▶ _PROBLEM_: Pick out all lines with the word "Open" from the records that follow.

▶ _THE RECORDS_:
__________

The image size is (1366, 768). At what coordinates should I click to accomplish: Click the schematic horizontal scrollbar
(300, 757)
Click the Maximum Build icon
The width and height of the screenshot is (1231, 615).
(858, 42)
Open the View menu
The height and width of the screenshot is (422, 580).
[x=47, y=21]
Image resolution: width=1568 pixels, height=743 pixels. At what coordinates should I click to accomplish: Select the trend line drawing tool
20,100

__________

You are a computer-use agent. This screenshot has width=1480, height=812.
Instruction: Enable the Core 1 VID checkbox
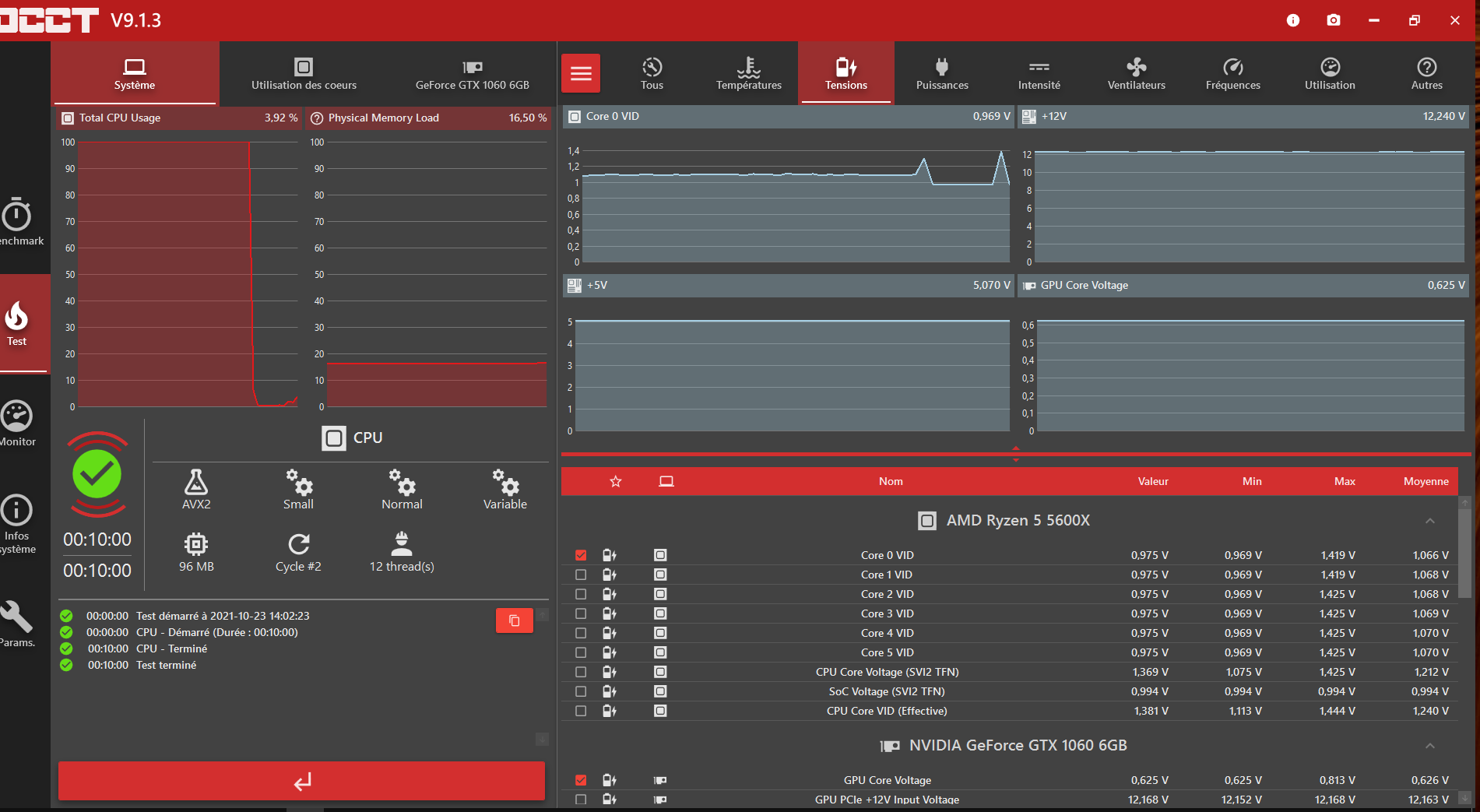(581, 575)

__________

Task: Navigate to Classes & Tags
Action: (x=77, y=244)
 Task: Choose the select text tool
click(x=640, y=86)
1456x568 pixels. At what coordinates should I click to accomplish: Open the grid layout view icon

__________

▶ _EXERCISE RESPONSE_:
Open the View menu
1456x568 pixels. At what coordinates should I click to accomplish: Open the grid layout view icon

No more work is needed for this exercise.